» **EXERCISE BRIEF**
At the line with "Given: Open the", start transcribing; stop after the last line of the data below. Keep it exact and leave pictures out.

(Dataset entries)
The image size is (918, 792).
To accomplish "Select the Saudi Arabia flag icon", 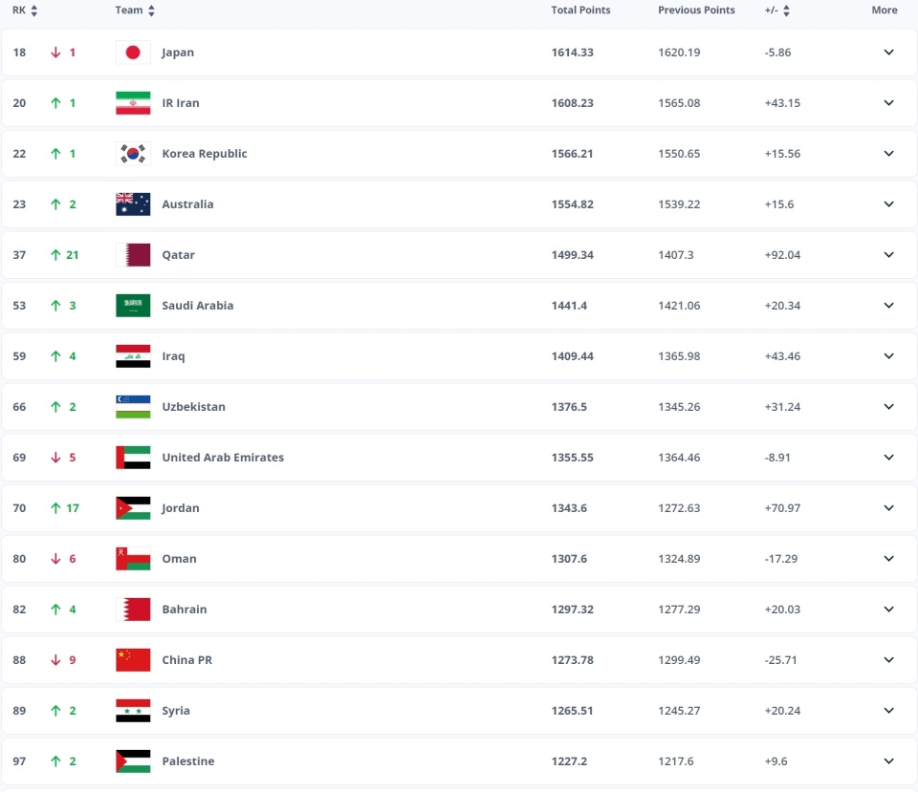I will 133,305.
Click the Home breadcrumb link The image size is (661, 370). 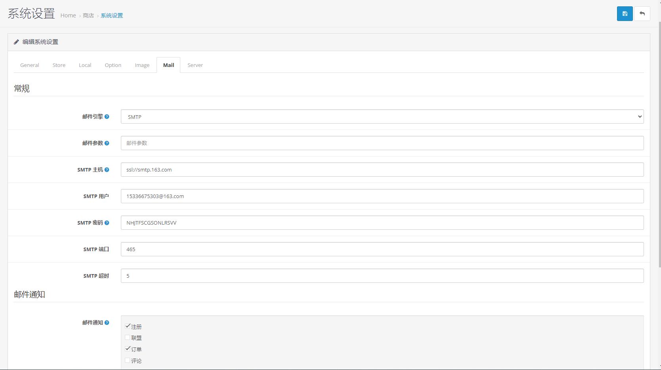(68, 15)
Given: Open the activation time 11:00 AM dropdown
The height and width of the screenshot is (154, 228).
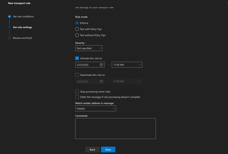Looking at the screenshot, I should point(127,65).
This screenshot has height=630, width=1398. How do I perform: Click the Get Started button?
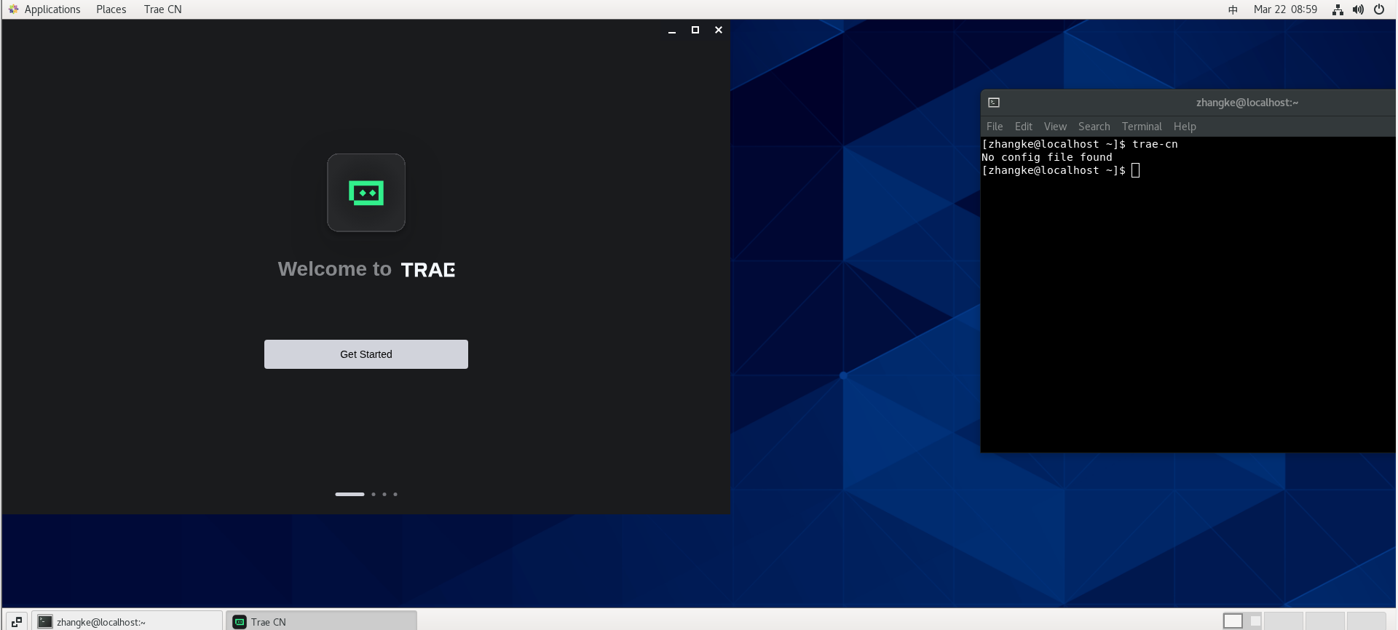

» **SOLVED EXERCISE**
Given: Open the activation time 11:00 AM dropdown
The height and width of the screenshot is (154, 228).
Looking at the screenshot, I should point(127,65).
This screenshot has height=630, width=1398. How do I perform: Click the Get Started button?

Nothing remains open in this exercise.